- Problem details -
With the line containing "行业合作 (736, 105)" as the first line and the last line of the records as the final one, reproduce that range exactly.

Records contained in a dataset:
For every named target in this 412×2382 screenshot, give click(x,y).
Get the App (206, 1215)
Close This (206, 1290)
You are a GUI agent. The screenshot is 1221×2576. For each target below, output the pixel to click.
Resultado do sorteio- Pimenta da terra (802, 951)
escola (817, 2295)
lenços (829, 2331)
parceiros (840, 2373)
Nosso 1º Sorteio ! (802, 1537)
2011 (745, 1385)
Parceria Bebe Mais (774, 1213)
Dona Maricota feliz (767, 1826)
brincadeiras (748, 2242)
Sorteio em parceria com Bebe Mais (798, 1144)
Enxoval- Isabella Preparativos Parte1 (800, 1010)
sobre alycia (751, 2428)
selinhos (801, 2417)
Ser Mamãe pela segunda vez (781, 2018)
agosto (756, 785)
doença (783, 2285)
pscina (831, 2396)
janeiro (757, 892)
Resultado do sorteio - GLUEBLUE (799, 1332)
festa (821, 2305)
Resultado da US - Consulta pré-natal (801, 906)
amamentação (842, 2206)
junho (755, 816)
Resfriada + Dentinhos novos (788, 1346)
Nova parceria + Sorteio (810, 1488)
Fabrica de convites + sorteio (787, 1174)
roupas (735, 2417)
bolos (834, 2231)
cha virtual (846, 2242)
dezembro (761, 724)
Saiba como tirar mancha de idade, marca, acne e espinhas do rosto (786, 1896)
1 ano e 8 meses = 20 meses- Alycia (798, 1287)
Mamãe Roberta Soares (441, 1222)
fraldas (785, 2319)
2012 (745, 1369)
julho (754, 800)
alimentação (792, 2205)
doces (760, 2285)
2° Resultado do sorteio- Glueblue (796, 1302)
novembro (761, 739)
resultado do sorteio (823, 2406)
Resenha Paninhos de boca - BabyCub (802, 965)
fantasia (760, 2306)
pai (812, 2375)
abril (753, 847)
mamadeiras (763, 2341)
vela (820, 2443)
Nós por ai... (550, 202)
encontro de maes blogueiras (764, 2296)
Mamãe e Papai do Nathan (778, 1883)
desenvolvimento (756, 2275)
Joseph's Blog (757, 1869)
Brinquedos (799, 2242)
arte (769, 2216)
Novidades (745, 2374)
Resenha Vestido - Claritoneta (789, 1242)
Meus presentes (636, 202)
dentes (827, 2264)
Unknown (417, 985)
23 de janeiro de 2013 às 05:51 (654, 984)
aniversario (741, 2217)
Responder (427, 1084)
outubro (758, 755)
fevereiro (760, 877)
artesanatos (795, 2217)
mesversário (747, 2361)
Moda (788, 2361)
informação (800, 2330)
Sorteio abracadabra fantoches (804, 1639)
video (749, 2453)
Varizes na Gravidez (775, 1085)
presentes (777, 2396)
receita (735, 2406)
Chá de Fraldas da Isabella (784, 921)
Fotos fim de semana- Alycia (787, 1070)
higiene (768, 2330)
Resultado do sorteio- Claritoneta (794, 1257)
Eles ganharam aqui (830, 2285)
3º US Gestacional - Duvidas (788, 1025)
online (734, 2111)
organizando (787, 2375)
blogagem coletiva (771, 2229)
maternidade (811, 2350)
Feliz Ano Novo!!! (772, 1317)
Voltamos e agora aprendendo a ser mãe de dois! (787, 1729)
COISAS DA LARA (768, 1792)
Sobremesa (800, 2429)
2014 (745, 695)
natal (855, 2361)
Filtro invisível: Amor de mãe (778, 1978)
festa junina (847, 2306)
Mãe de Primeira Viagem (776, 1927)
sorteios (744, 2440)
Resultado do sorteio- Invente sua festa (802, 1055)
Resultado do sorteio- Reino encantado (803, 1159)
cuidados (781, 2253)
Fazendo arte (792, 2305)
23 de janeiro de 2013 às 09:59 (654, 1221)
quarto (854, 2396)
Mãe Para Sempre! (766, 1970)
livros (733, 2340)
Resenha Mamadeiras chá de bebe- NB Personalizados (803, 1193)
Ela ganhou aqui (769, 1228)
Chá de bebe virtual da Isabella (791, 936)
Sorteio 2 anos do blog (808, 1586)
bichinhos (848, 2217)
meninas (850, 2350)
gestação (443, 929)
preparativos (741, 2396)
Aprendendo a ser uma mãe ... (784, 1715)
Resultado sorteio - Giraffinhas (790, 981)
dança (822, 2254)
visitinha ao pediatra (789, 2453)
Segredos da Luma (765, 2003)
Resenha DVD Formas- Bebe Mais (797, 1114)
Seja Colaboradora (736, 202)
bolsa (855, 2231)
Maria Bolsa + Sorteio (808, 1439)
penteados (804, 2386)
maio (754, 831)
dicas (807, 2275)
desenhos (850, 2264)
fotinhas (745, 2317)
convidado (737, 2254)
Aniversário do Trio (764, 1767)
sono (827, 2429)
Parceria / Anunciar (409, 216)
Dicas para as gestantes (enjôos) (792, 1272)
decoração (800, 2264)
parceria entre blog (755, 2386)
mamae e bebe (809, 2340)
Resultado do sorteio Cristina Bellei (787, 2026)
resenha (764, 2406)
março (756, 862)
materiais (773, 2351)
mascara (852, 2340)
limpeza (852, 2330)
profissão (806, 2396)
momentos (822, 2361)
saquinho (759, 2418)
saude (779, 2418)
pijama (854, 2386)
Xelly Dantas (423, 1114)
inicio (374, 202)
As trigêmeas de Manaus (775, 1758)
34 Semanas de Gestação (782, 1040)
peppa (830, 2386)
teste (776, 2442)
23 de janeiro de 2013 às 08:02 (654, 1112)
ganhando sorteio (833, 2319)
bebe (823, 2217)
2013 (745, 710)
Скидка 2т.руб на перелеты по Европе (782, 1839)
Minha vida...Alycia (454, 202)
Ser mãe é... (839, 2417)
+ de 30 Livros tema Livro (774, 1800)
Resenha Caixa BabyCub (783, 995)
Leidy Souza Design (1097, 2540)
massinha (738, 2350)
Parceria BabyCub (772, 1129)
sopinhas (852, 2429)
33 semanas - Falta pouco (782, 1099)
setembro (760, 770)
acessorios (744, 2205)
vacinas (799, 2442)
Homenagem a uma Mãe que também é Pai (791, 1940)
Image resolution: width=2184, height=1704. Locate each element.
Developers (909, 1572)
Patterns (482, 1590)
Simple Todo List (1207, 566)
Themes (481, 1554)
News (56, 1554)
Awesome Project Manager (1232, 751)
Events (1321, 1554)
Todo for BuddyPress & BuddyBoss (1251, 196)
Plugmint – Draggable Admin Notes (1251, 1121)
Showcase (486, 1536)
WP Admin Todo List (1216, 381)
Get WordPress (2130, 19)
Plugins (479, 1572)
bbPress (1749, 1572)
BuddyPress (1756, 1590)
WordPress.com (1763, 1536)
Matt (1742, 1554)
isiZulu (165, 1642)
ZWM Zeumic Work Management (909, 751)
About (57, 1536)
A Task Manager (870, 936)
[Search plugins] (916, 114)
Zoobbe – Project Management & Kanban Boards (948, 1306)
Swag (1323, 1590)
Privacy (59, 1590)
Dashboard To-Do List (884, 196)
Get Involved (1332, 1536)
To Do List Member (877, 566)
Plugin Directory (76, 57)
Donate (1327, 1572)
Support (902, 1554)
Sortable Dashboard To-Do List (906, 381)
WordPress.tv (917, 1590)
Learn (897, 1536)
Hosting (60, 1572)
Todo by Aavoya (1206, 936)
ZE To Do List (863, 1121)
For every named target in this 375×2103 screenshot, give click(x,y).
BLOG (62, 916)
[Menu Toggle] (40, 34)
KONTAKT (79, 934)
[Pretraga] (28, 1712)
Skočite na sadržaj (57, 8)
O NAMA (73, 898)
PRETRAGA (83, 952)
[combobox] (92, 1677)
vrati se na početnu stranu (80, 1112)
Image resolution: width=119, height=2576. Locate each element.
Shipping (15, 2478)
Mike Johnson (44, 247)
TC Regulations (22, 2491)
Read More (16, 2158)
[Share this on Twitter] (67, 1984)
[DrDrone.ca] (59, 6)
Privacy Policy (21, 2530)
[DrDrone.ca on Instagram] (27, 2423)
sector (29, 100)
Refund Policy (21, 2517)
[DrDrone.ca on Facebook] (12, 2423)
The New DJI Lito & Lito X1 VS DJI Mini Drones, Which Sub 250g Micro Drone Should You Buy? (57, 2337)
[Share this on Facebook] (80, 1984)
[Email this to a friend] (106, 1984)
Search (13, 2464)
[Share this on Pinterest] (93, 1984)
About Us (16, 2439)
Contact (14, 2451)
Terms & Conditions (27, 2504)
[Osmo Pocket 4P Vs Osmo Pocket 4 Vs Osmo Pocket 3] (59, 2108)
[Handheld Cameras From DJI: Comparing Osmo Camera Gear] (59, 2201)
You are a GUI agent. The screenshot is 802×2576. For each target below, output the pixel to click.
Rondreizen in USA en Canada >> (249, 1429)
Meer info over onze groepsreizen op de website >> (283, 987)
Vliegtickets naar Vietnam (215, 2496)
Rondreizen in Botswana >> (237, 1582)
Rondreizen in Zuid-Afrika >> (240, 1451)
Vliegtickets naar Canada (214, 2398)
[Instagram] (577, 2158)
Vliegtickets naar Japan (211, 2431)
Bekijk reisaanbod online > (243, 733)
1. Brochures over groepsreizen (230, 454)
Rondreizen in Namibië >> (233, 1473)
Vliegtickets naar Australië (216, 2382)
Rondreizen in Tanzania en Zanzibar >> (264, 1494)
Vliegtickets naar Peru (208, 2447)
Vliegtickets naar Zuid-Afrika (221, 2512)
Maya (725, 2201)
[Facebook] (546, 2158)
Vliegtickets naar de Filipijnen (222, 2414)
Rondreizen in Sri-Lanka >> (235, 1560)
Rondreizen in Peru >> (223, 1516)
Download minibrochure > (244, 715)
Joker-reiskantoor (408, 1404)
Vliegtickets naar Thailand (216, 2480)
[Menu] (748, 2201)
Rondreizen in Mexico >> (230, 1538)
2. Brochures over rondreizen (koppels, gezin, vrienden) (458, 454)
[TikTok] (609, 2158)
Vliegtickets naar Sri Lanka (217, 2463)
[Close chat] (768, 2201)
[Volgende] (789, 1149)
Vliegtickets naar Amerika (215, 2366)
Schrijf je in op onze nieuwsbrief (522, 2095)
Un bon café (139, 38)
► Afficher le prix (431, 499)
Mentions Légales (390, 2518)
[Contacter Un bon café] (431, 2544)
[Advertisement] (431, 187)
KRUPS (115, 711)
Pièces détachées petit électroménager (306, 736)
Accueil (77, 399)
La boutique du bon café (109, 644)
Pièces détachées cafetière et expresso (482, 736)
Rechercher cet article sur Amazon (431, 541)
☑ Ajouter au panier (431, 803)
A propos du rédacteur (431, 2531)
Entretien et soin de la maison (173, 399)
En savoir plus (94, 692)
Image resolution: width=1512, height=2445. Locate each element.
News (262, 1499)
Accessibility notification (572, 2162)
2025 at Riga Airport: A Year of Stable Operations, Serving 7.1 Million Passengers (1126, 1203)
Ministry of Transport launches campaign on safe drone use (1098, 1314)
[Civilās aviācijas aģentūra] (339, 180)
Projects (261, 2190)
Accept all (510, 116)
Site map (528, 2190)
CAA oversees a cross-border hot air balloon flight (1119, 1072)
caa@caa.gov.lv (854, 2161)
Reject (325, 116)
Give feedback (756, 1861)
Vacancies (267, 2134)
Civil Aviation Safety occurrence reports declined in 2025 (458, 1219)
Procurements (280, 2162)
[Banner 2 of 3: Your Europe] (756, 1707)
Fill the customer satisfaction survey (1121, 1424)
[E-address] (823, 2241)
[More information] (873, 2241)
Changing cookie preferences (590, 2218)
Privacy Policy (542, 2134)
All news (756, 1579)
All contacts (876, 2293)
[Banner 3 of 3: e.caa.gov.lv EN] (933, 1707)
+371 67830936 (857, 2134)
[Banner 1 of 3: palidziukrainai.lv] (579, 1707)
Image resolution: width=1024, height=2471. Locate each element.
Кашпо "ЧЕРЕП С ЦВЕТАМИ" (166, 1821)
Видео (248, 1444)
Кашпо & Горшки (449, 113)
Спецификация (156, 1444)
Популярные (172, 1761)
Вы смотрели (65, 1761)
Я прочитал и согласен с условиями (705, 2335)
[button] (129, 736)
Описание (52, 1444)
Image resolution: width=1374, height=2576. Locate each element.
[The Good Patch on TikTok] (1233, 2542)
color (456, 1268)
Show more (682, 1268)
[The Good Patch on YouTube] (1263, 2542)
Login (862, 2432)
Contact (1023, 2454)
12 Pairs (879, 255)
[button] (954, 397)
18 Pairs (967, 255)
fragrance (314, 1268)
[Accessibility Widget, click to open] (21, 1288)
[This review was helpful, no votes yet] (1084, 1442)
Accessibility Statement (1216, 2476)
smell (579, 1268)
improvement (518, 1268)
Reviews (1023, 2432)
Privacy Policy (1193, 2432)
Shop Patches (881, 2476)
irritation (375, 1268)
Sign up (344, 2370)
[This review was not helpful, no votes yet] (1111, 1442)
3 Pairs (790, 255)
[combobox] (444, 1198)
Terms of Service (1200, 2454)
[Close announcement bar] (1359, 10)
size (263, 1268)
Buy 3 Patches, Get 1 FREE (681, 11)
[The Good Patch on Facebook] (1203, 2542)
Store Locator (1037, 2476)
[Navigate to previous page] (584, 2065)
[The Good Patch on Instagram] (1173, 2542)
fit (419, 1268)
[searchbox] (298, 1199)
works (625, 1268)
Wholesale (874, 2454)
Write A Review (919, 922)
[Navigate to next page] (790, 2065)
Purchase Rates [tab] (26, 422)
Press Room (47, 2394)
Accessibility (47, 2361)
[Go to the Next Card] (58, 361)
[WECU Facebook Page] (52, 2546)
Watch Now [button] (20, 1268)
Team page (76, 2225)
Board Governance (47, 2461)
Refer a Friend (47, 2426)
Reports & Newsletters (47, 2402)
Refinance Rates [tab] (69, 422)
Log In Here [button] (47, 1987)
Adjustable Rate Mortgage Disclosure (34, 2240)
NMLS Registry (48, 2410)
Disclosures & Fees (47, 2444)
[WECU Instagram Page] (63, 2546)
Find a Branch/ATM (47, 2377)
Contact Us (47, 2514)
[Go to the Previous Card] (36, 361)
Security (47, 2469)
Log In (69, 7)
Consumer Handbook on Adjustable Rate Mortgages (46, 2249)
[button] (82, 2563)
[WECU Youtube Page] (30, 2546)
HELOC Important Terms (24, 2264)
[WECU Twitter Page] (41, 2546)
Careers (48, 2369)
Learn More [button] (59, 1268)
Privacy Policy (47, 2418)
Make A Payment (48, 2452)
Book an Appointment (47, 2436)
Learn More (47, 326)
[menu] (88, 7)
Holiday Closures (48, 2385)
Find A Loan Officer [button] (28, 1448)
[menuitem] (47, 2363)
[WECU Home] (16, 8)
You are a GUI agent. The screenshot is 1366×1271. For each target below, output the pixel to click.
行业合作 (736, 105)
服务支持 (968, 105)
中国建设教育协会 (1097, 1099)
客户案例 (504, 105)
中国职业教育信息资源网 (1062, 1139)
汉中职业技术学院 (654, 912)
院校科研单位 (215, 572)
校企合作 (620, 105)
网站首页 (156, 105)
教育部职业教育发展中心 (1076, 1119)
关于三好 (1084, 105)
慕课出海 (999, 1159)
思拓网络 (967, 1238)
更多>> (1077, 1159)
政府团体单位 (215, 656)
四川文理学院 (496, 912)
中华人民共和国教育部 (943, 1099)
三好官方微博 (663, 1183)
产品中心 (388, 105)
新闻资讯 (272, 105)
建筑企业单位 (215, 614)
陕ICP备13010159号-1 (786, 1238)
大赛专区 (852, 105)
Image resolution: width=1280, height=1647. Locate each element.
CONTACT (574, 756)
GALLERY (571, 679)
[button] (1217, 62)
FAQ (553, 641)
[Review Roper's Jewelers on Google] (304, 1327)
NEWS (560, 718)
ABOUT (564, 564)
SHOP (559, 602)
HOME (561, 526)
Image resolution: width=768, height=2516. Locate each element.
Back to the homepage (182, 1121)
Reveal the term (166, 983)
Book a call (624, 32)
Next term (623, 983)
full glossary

- Output for this task -
行业合作 (736, 105)
服务支持 (968, 105)
中国建设教育协会 (1097, 1099)
客户案例 (504, 105)
中国职业教育信息资源网 (1062, 1139)
汉中职业技术学院 (654, 912)
院校科研单位 (215, 572)
校企合作 (620, 105)
网站首页 (156, 105)
教育部职业教育发展中心 (1076, 1119)
关于三好 (1084, 105)
慕课出海 (999, 1159)
思拓网络 (967, 1238)
更多>> (1077, 1159)
政府团体单位 (215, 656)
四川文理学院 (496, 912)
中华人民共和国教育部 (943, 1099)
三好官方微博 (663, 1183)
产品中心 (388, 105)
新闻资讯 (272, 105)
建筑企业单位 (215, 614)
陕ICP备13010159号-1 (786, 1238)
大赛专区 (852, 105)
Image resolution: width=1280, height=1647. Locate each element.
CONTACT (574, 756)
GALLERY (571, 679)
[button] (1217, 62)
FAQ (553, 641)
[Review Roper's Jewelers on Google] (304, 1327)
NEWS (560, 718)
ABOUT (564, 564)
SHOP (559, 602)
HOME (561, 526)
Image resolution: width=768, height=2516. Locate each element.
Back to the homepage (182, 1121)
Reveal the term (166, 983)
Book a call (624, 32)
Next term (623, 983)
full glossary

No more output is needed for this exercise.